Cognitive Services Optical Character Recognition

As I discussed in a previous article, Microsoft Cognitive Services includes a set of APIs that allow your applications to take advantage of Machine Learning in order to analyze, image, sound, video, and language. One of these APIs is a REST web service that can determine the words and punctuation contained in a picture.
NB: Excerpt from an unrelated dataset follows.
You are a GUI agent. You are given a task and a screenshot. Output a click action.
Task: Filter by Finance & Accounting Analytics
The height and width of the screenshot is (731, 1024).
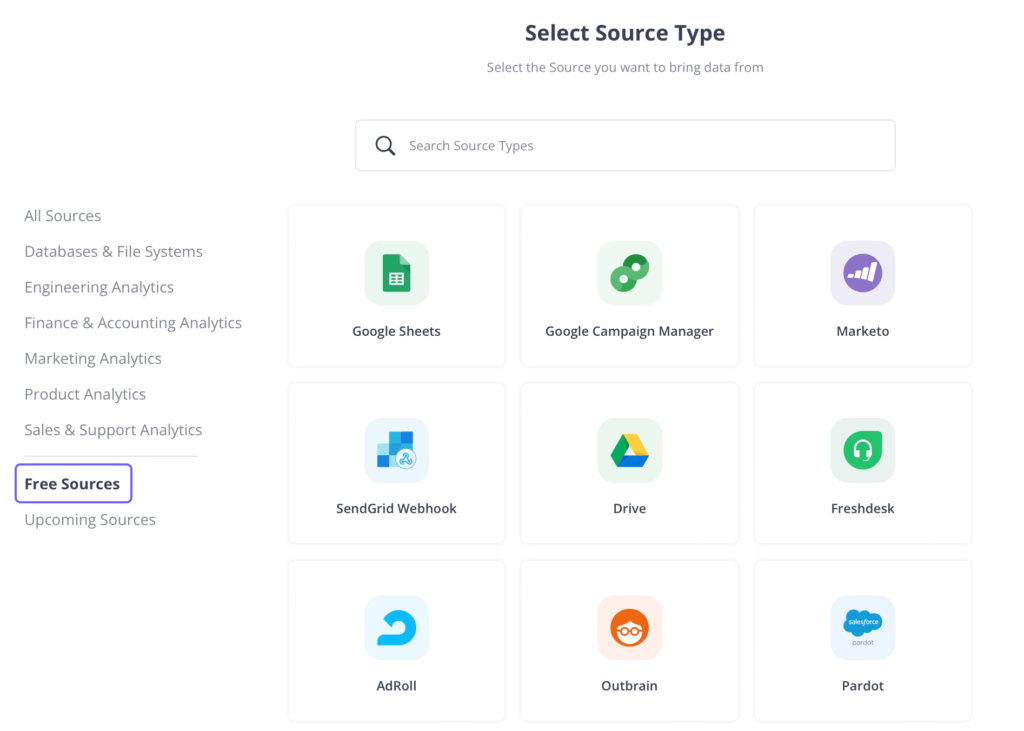(133, 323)
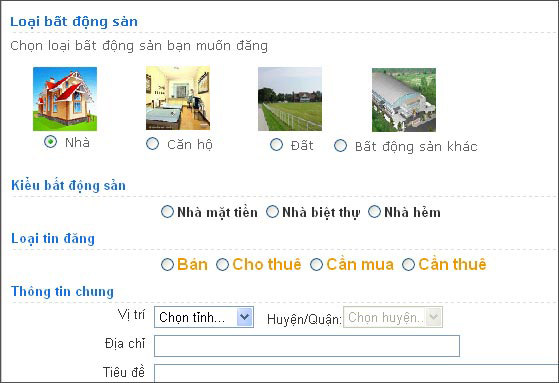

This is accomplished by a simple REST web service call.

The Cognitive Services Optical Character Recognition (OCR) service is part of the Custom Vision API. It takes as input a picture of text and returns the words found in the image.

To get started, you will need an Azure account and a Cognitive Services Vision API key.

If you don't have an Azure account, you can get a free one at https://azure.microsoft.com/free/.

Once you have an Azure Account, follow the instructions in this article to generate a Cognitive Services Computer Vision key.

To use this API, you simply have to make a POST request to the following URL:
https://[location].api.cognitive.microsoft.com/vision/v1.0/ocr

where [location] is the Azure location where you created your API key (above).

Optionally, you can add the following 2 querystring parameters to the URL:

Language: the 2-digit language abbreviation abbreviation. Use “en” for English. Currently, 25 languages are supported. If omitted, the service will attempt to auto-detect the language
detectOrientation: Set this to “true” if you want to support upside-down or rotated images.

The HTTP header of the request should include the following:

Ocp-Apim-Subscription-Key.
The Cognitive Services Computer Vision key you generated above.

Content-Type

This tells the service how you will send the image. The options are:

application/json
application/octet-stream
multipart/form-data

If the image is accessible via a public URL, set the Content-Type to application/json and send JSON in the body of the HTTP request in the following format

{"url":"imageurl"}
where imageurl is a public URL pointing to the image. For example, to perform OCR on an image of an Edgar Allen Poe poem, submit the following JSON:

{"url": "http://media.tumblr.com/tumblr_lrbhs0RY2o1qaaiuh.png"}

If you plan to send the image itself to the web service, set the content type to either "application/octet-stream" or “multipart/form-data” and submit the binary image in the body of the HTTP request.

The full request looks something like:

POST https://westus.api.cognitive.microsoft.com/vision/v1.0/ocr HTTP/1.1
Content-Type: application/json
Host: westus.api.cognitive.microsoft.com
Content-Length: 62
Ocp-Apim-Subscription-Key: xxxxxxxxxxxxxxxxxxxxxxxxxxxxxxxxx
{ "url": "http://media.tumblr.com/tumblr_lrbhs0RY2o1qaaiuh.png" }

For example, passing a URL with the following picture:

(found online at http://media.tumblr.com/tumblr_lrbhs0RY2o1qaaiuh.png)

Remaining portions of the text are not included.